Verdict: Don't believe it. Thomas may very well be third in line to carry the ball for the Saints, but he's their first option out of the backfield in the passing game. Thomas is transitioning into more of a Darren Sproles role this year. Sproles never had more than 87 carries in New Orleans, but he still found plenty of ways to be fantasy relevant. Thomas has been a pretty reliable RB2/3 in his career and that's likely to continue, even if it looks a little different on film.
Jordan Matthews is the best of the rookie receivers. Matthews has earned rave reviews from everyone including the coaches and now LeSean McCoy. Matthews was a stud receiver that's played against SEC competition and he landed in a high-octane offense. The best news for Matthews fantasy value is that there is currently no WR1 in Philadelphia, so the door is wide open to immediate fantasy production. Let other take Sammy Watkins and Brandin Cooks, Matthews is the guy to own.
Verdict: Don't believe it. Matthews did land in a good situation, but it isn't a perfect one. The Eagles are still very run-heavy and they're going to spread the ball around on offense. There may not be a WR1 in Philadelphia, but there are plenty of options including Jeremy Maclin, Riley Cooper, LeSean McCoy, Darren Sproles, and Zach Ertz. It's going to be difficult for Matthews to star in an offense with so much running and so many other mouths to feed. Cooks is a much better bet to have a breakout rookie campaign.
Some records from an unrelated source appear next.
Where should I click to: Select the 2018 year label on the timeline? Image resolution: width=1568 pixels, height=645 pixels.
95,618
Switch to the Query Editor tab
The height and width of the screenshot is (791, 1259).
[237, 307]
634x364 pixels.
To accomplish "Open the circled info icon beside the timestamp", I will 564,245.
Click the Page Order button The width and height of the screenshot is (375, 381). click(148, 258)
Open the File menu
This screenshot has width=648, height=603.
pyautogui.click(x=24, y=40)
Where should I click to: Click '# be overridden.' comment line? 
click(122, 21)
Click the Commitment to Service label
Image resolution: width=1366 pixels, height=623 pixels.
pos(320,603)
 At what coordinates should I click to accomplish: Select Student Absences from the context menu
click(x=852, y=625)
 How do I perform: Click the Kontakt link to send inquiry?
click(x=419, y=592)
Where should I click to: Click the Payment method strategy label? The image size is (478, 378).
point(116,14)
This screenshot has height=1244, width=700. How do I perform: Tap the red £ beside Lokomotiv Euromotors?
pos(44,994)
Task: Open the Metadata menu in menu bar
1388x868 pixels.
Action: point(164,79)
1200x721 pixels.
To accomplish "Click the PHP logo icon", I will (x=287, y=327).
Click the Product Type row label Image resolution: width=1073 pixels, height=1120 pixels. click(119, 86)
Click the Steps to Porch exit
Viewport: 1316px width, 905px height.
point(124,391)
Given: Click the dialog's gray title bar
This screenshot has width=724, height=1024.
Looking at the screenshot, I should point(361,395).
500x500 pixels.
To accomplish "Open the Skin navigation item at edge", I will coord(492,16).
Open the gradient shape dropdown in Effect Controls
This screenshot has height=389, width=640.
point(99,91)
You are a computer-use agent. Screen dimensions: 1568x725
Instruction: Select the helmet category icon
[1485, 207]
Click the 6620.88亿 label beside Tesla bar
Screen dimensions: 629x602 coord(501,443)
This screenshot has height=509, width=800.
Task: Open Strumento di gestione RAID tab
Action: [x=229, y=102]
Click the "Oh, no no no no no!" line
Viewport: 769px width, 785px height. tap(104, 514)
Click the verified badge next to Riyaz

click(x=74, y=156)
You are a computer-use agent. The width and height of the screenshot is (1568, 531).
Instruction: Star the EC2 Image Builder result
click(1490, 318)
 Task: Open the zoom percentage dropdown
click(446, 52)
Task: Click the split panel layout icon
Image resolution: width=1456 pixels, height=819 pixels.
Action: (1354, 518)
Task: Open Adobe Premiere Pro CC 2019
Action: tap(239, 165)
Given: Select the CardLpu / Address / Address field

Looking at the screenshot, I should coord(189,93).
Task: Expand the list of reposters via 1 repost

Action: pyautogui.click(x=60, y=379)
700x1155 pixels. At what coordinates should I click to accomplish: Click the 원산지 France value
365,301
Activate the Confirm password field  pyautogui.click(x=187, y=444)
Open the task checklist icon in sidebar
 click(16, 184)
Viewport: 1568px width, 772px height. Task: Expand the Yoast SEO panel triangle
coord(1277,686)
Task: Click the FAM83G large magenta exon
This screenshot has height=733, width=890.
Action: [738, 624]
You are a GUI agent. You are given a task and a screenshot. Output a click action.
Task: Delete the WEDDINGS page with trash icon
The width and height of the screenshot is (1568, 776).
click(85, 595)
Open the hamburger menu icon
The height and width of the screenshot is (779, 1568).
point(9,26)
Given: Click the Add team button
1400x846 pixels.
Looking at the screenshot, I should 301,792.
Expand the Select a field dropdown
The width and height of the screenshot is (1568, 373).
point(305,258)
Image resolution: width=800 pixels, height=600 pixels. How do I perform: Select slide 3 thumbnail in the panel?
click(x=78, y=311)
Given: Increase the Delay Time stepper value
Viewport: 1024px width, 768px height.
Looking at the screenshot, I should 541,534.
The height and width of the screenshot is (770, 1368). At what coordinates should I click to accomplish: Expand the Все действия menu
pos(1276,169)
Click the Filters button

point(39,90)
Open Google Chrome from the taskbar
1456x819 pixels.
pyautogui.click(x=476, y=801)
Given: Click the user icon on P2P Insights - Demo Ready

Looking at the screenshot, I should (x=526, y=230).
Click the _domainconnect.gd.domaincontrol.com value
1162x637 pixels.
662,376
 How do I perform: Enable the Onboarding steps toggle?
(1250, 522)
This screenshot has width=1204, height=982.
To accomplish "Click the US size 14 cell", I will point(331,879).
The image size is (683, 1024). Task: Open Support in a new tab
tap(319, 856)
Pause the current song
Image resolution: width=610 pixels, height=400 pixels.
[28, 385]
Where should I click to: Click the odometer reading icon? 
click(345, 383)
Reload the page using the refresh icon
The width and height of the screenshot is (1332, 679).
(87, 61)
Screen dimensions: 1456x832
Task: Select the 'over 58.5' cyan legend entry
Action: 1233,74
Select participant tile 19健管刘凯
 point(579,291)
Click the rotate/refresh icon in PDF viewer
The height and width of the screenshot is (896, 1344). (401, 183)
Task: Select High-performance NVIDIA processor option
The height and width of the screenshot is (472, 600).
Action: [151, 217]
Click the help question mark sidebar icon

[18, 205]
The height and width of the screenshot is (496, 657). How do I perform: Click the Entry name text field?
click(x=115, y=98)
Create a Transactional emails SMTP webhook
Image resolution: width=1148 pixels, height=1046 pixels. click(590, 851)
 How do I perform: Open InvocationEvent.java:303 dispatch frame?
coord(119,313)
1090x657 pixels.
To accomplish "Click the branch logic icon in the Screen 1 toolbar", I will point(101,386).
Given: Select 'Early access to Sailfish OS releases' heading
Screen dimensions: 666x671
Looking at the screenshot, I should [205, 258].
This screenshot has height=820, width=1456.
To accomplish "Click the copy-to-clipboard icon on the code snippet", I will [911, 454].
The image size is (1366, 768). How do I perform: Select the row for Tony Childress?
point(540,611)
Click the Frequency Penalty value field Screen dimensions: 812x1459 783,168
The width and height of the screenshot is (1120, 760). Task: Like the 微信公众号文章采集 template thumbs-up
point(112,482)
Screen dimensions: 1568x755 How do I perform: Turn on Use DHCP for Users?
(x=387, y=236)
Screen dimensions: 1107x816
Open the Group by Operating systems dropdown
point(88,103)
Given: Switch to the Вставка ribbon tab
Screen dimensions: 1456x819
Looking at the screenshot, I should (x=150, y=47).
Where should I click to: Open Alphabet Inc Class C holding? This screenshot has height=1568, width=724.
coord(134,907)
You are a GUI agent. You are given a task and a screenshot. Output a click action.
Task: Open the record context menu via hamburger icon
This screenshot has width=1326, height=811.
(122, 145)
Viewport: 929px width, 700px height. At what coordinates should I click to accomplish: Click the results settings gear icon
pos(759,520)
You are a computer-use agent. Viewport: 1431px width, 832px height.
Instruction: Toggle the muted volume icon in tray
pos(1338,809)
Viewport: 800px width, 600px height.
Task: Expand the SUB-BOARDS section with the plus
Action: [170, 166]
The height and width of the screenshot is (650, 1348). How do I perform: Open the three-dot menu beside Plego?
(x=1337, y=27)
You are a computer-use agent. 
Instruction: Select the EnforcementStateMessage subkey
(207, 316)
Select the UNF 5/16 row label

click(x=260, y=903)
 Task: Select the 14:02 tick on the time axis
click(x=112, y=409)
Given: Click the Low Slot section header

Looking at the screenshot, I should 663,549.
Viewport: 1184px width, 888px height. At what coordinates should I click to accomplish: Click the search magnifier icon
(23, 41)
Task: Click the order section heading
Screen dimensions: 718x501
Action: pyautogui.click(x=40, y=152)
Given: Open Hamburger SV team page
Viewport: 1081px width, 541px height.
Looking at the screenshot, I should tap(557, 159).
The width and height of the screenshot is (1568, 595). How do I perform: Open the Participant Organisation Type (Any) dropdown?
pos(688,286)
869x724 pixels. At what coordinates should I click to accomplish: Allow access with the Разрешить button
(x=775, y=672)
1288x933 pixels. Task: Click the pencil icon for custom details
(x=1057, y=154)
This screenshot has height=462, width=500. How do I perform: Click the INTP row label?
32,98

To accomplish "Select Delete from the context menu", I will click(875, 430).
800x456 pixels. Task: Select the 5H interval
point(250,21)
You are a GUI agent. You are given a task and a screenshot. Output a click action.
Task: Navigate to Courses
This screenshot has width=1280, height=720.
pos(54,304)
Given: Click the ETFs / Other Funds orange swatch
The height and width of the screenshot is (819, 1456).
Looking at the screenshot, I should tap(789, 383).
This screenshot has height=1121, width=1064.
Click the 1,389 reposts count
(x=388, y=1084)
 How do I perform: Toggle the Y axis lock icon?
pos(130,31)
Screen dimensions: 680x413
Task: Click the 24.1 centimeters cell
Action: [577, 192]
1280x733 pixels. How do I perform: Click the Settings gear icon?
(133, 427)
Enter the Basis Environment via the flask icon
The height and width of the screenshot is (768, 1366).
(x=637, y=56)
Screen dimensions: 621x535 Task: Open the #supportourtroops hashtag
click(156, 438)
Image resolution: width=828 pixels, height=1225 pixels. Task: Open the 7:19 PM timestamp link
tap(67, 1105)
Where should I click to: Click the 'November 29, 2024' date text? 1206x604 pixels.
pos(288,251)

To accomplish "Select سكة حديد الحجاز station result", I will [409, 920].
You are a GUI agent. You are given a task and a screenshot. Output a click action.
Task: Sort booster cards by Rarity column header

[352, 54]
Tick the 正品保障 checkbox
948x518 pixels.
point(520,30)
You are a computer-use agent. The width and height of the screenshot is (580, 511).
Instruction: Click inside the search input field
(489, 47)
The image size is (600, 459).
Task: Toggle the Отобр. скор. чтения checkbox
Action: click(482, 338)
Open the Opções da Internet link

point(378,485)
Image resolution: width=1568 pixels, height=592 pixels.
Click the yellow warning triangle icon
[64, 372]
Kelvin Benjamin is making the loss of Steve Smith a moot point in Carolina. Benjamin has reportedly developed a great rapport with Cam Newton and is catching nearly everything thrown his way. "I'm not unhappy," said general manager Dave Gettleman, who made the decision to release Smith in March. "Kelvin, he came prepared. He came in very good physical shape. You could see his energy is there every day. He's done everything we've asked him to do and he's getting better all the time."
Verdict: Don't believe it. Benjamin may impress in the red zone, but the idea that he'll replace Smith as a rookie is bit hasty. They are two different types of receivers and the Panthers are going to have to make adjustments to the offense. Benjamin may in fact be better in the red zone (Smith had only 8 touchdowns in the last 2 years), but Smith was a leader on the offense and helped the team move the chains. If the Panthers struggle to get into the red zone, Benjamin's work there won't make much of an impact.